When I first began writing I was working full-time, and I wondered whether I would ever actually finish a book. I tried a few things in order to pinch those minutes or hours to write: Tuesday nights my husband played basketball so I declared the evening my writing evening. If he had a bye I didn’t care – it was my time to write and he had to amuse himself (which he easily did!) I also tried to grab half a day on the weekend for writing as well. In the early days I said “no” a lot. No, I can’t go out on the boat; No, I can’t have coffee; No, I can’t catch up. If I had writing planned, and you asked me out somewhere, it was an automatic no. It didn’t take long for friends and family to realise I was serious about this writing gig.
Then I was fortunate enough to work for a company who did a 9-day fortnight, which meant every second Friday was a day off. You guessed it, I’d get up early, start writing and write all day. It wasn’t a day off for me.
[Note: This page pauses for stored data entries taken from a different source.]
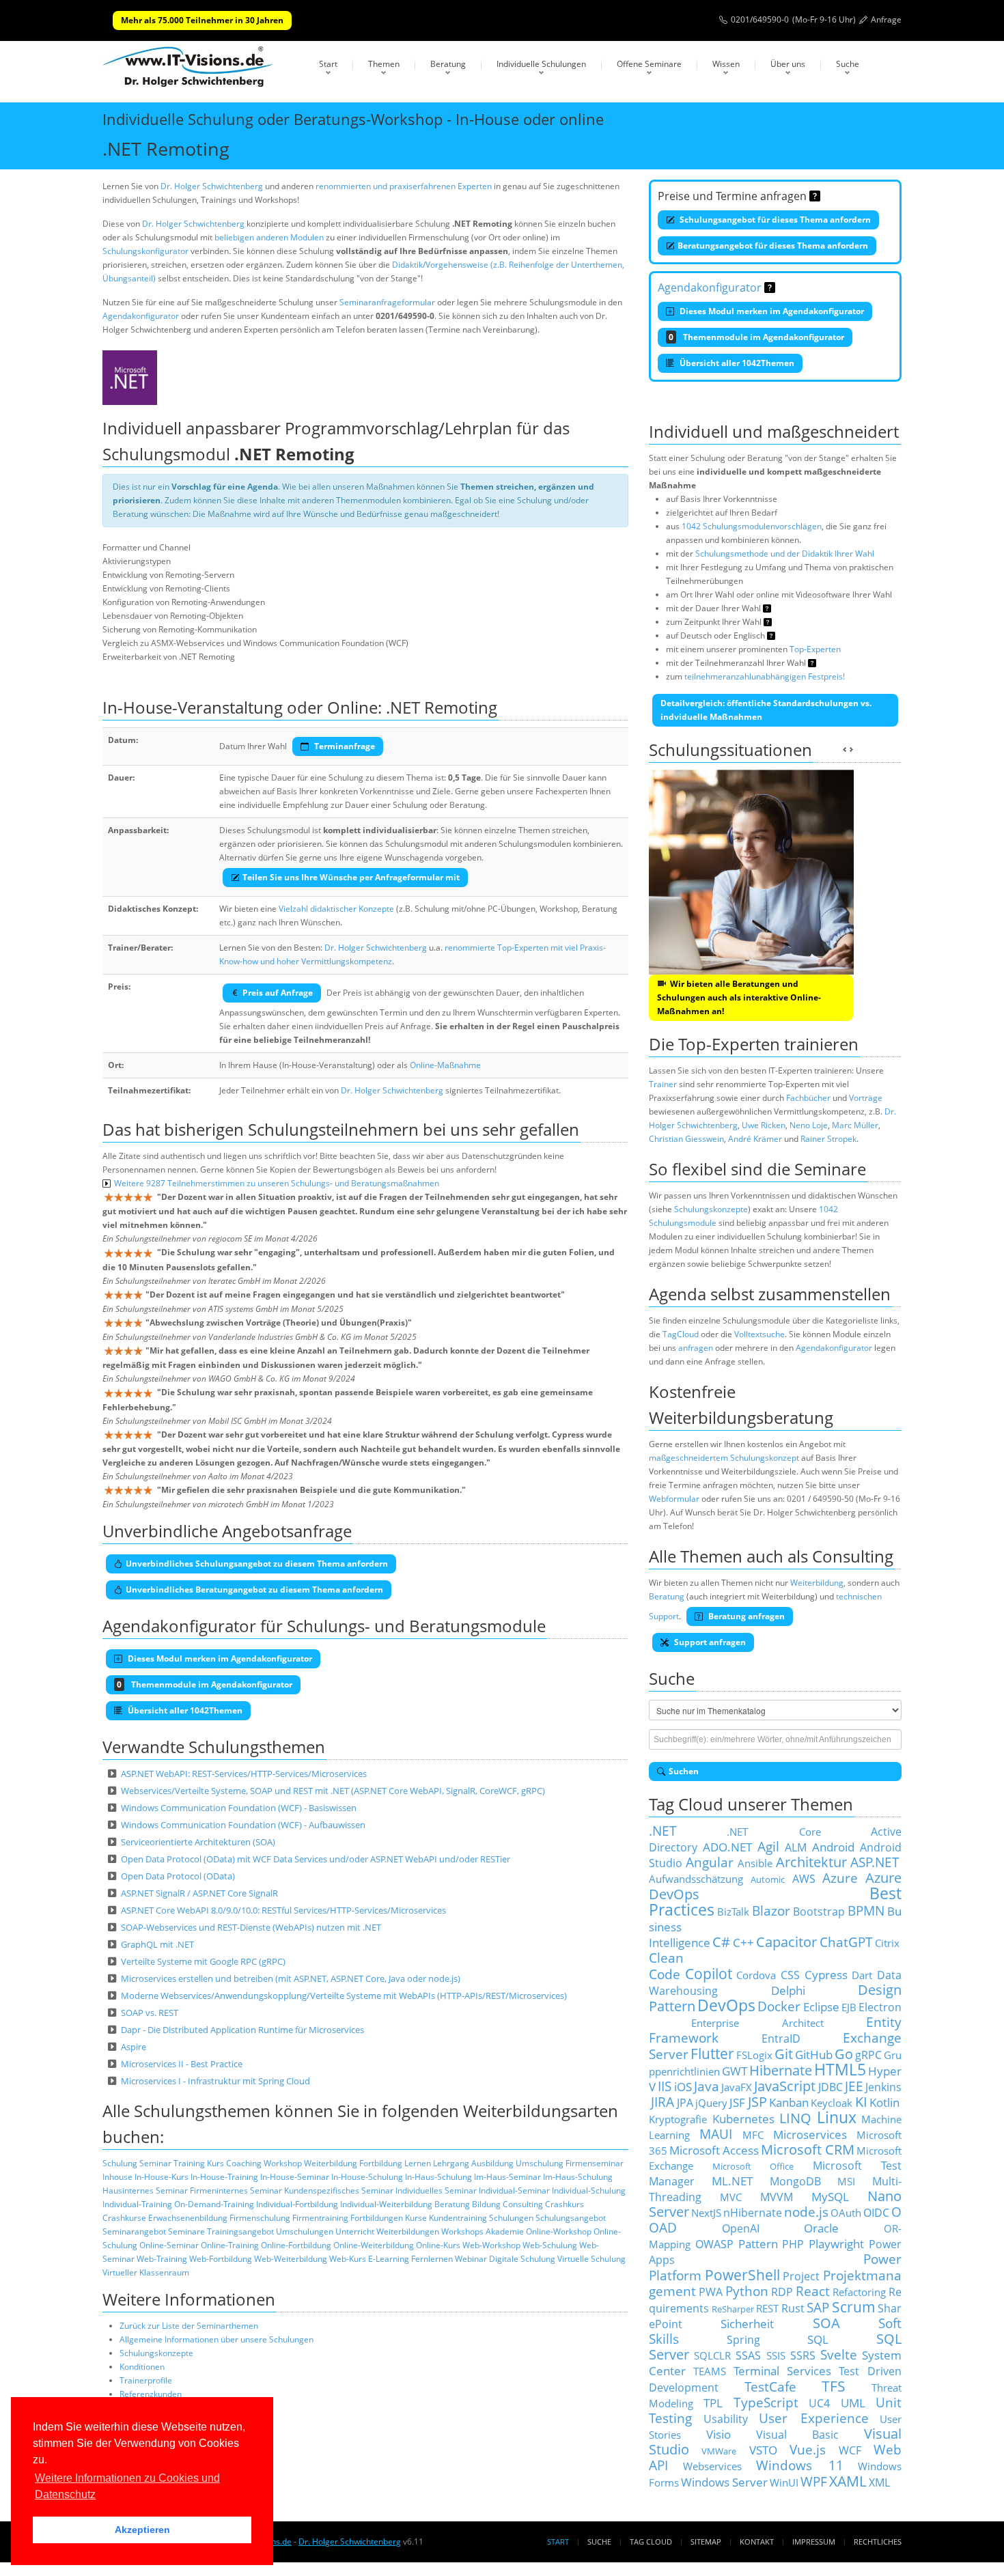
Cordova (756, 1975)
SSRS (802, 2355)
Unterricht (354, 2231)
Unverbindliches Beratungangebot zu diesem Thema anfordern (254, 1589)
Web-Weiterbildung (290, 2259)
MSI (846, 2181)
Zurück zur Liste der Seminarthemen (189, 2326)
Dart (862, 1975)
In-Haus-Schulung (438, 2177)
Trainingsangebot (240, 2231)
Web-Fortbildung (220, 2259)
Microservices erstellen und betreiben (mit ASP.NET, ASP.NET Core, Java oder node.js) (290, 1978)
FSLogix (754, 2055)
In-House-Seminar (294, 2177)
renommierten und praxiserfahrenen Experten (404, 186)
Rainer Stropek (828, 1139)
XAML (848, 2481)
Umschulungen (304, 2231)
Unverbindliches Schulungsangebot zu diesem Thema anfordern (257, 1563)
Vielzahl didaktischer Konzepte (336, 908)
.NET (663, 1830)
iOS (683, 2086)
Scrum (854, 2306)
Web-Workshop (491, 2245)
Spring (743, 2339)
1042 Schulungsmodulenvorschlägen (752, 526)
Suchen (684, 1771)
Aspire (133, 2047)
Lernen (417, 2163)
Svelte (838, 2354)
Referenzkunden (151, 2394)
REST (767, 2308)
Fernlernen (432, 2259)
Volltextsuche (759, 1334)
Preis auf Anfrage (277, 992)
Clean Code (666, 1966)
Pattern (758, 2243)
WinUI (784, 2482)
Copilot (708, 1973)
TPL (713, 2402)
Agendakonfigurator (140, 316)
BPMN (866, 1910)
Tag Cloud (651, 2541)
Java (706, 2086)
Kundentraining (458, 2218)
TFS (834, 2386)
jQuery (711, 2103)
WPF (813, 2481)
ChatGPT (846, 1941)
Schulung (119, 2163)
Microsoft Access (714, 2150)
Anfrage (886, 19)
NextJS (706, 2213)
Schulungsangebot (570, 2218)
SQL (817, 2339)
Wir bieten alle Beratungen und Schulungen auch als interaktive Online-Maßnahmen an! (739, 997)
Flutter (712, 2053)
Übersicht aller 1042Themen (736, 363)
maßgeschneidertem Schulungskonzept (724, 1458)
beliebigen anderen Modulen (269, 237)
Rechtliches (878, 2541)
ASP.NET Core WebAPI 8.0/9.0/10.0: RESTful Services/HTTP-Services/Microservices (283, 1910)
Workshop (283, 2163)
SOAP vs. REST (149, 2012)
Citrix (887, 1943)
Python (746, 2290)
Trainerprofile (146, 2380)
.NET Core (773, 1831)
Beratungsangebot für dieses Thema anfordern (773, 245)
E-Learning (388, 2259)
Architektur (811, 1862)
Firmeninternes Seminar (236, 2190)
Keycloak (831, 2103)
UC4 (819, 2403)
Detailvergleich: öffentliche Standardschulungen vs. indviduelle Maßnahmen (765, 710)
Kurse (416, 2218)
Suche (847, 64)
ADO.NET (727, 1846)
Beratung (448, 64)
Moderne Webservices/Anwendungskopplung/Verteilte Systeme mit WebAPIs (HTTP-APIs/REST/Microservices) (344, 1995)
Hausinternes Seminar (145, 2190)
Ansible (755, 1863)
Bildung (486, 2204)
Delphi (788, 1990)
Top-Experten (815, 649)
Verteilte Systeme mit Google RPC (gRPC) (203, 1961)
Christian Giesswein (686, 1139)
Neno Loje (809, 1125)
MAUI (715, 2133)
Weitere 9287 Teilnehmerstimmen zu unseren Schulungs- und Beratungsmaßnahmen (276, 1183)
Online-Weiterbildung (373, 2245)
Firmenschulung (259, 2218)
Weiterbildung (330, 2163)
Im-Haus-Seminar (507, 2177)
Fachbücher (808, 1098)
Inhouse (117, 2177)
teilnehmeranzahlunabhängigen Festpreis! (764, 676)
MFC (753, 2135)
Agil (768, 1846)
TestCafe (770, 2386)
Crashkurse (124, 2218)
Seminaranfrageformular (387, 302)
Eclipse (821, 2006)
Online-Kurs (438, 2245)
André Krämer (755, 1139)
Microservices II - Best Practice (181, 2064)
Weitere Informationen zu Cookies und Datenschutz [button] (127, 2486)
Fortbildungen (376, 2218)
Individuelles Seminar (436, 2190)
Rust (793, 2308)
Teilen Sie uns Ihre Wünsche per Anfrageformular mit (351, 877)
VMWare (718, 2451)
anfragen (695, 1348)
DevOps (726, 2005)
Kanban (789, 2102)
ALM (796, 1847)
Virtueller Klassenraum (145, 2272)
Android (833, 1846)
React (813, 2290)
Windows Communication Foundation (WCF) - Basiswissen (239, 1808)
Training (189, 2163)
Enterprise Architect (757, 2023)
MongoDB (795, 2181)
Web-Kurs (347, 2259)
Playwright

Still I felt like it was taking way too long to finish a novel – nine months or more. I decided to get up early. So at 5.30 am every week day, my alarm would go off and I’d get up and write for an hour or so before I went to work. Some days were fantastic and I’d write 1000 words, and other days it would only be 100, but the main point was I was getting words written every day. The story would be fresh in my head so it didn’t take long for me to get right back into it.
These days I’m fortunate enough to be writing full-time. I’m usually at the computer by 8.30am and I work until 5ish. If I’m working on a first draft, I try to get 4000 words written per day. My aim is to get a first draft completed in 4-6 weeks which is pretty quick for an 80,000 word novel. If I’m editing, I try for three or four chapters. Then of course there’s all the other bits and pieces an author needs to do: promotion, marketing, networking etc. I schedule in what I want to achieve each week and work through it until I’m done.
So if you’re struggling to find time to write, try a few different options and see what works for you. If you’re not a morning person, stay up at night after everyone has gone to bed. If you’re a taxi driver for your kids, take a notebook to jot down plot ideas while you’re waiting for them. If your workplace is flexible, see if you can change your hours maybe by working an extra hour a day and taking a day off later in the week. Ask yourself if you really enjoy all those TV shows you watch, or whether there’s a couple you wouldn’t miss.
If you want to be a writer, then you make time to write.